Comment ces deux originaux si dissemblables ont-ils amenés à collaborer, c’est sûrement une histoire absurde que nous ne voulons pas vraiment connaître… Mais le double semi-concept album All The Kids Are Super Bummed Out (qui dépasse l’heure en durée) est leur second disque conjoint après un Beat Poetry For Survivalists qui n’avait fait grand bruit à sa sortie en 2020, en pleine crise du Covid.
Après plusieurs écoutes passionnées de cette nouvelle œuvre que l’on peut sans peur qualifier de monstrueuse, nous sommes en mesure de faire la prédiction suivante : ce ne sera pas avec cet album que nos deux lascars gagneront de nouveaux fans, ou alors des tarés aux goûts indéfendables et inexplicables comme nous. Car il faut être légèrement déviant soi-même quand même pour s’enfiler à la suite ces dix-sept chansons sur laquelle la voix narquoise de Haines (quel nom parfait, quand même, du point de vue d’un francophone !) débite des textes politico-anarcho-absurdes glorifiant et moquant à la fois des choses aussi variées que la révolution (45 Revolutions, 5 minutes qui réussissent à être aussi pénibles que parfaitement exaltantes), la politique et les médias (Iranian Embassy Siege), l’évolution (Exit Space, grand moment expérimental qui nous renvoie aux singes primitifs que nous n’avons jamais cessé d’être…), ou encore la prétention artistique (Diary of a Crap Artist). Et sur laquelle la guitare de Peter Buck, parfois totalement déchaînée, souvent discrète ne fait rien pour rappeler son style tant célébré de l’époque de R.E.M.
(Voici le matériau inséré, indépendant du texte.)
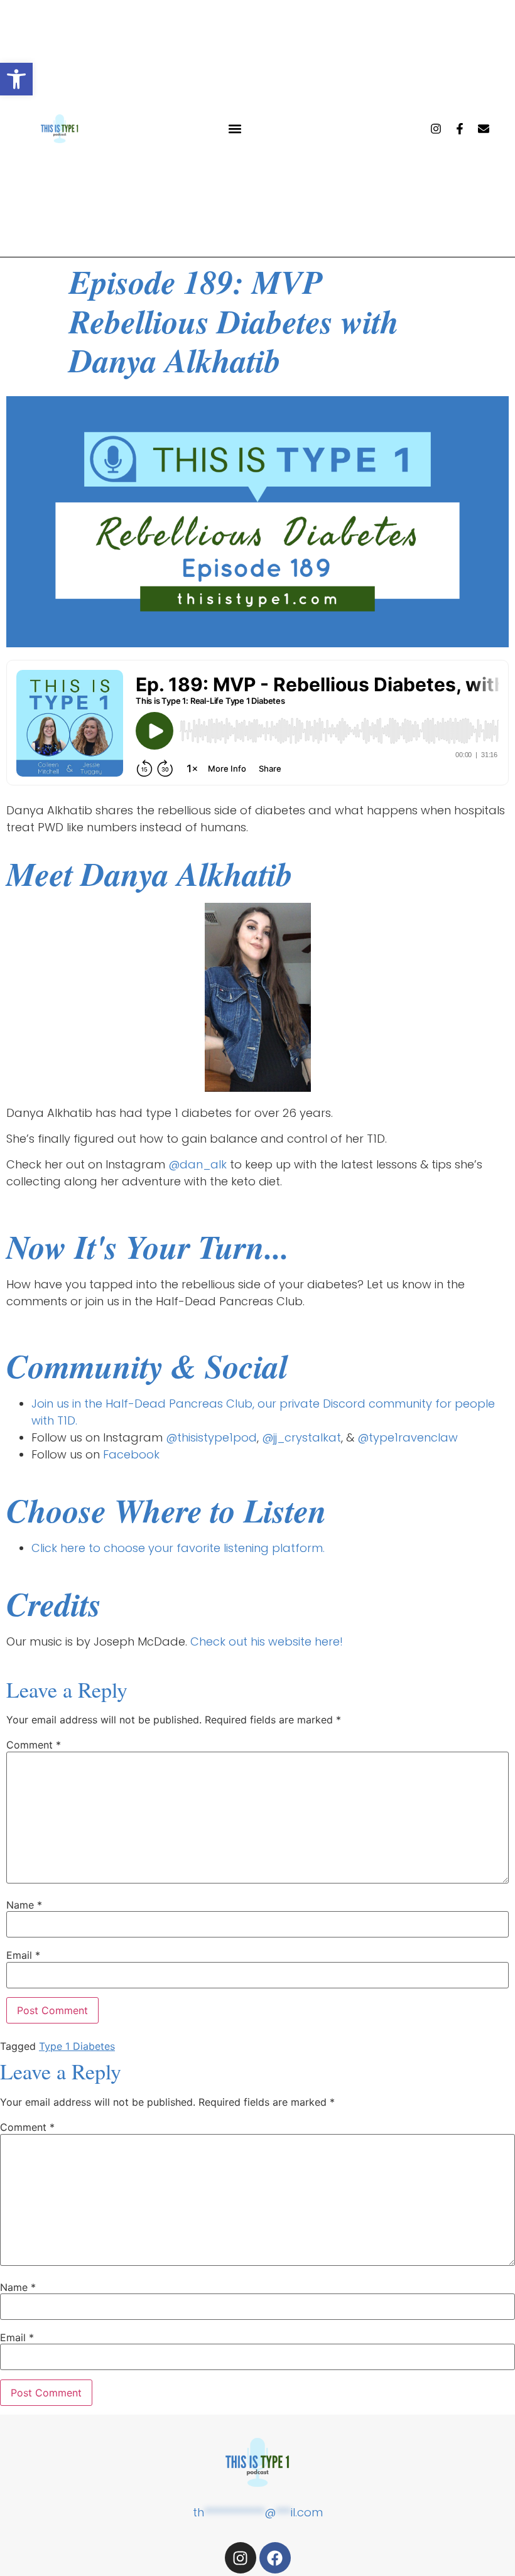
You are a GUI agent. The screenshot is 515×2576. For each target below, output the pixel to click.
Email (23, 1955)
Du côté (très) positif, il faut souligner que, même si le talent mélodique de Haines n’atteint plus les sommets de ses débuts, il reste encore suffisamment ici de titres que l’on peut immédiatement fredonner pour réjouir les nostalgiques d’un song writing anglais classique brandé sixties (il y a toujours eu quelque chose de Ray Davies chez Luke Haines) : The British Army on LSD en ouverture et Waiting For the UFOs en clôture ne feraient honte à aucun compositeur de « pop classique ». Il y a aussi des chansons qui « rockent » bien, parce que nos deux complices n’ont jamais trahi la cause de la musique (Psychedelic Sitar Casual, Flying People), en dépit d’un usage bien venu d’instruments bizarres çà et là (tiens, la flûte de pan fait son retour !) et de recours pertinents à l’électronique (Minimalist House Burns Down) dans sa version la plus DIY (Peter Buck adore visiblement son moog…).
Et il y a quelques vraies merveilles qui touchent en même temps en plein cœur et en pleine tête : tiens, au hasard, When I Met God, est une chanson absolument parfaite, qui arrive à bouleverser avec un texte comme toujours littéralement infernal, plein de trouvailles du genre « When I Met God, He was dressed as a Teddy Boy »…
Du côté plus négatif, ou en tout cas pour souligner ce qui rebutera les non-initiés, il y a dans All the Kids Are Bummed Out un côté « règlement de compte ultime » qui peut fatiguer à la longue : à force de tirer à la mitrailleuse lourde dans toutes les directions, sur tout ce qui les révolte et les fait rire ou pleurer, on peut se demander si une approche de « snipers » n’aurait pas été plus efficace : il faut bien reconnaître que l’album faiblit dans sa seconde moitié, plus expérimentale, et que, réduit à 40 minutes et 10 chansons, il aurait peut-être pu figurer parmi les plus mémorables de l’année 2022.
Mais la retenue et le bon goût, ce n’est clairement pas le genre de la maison.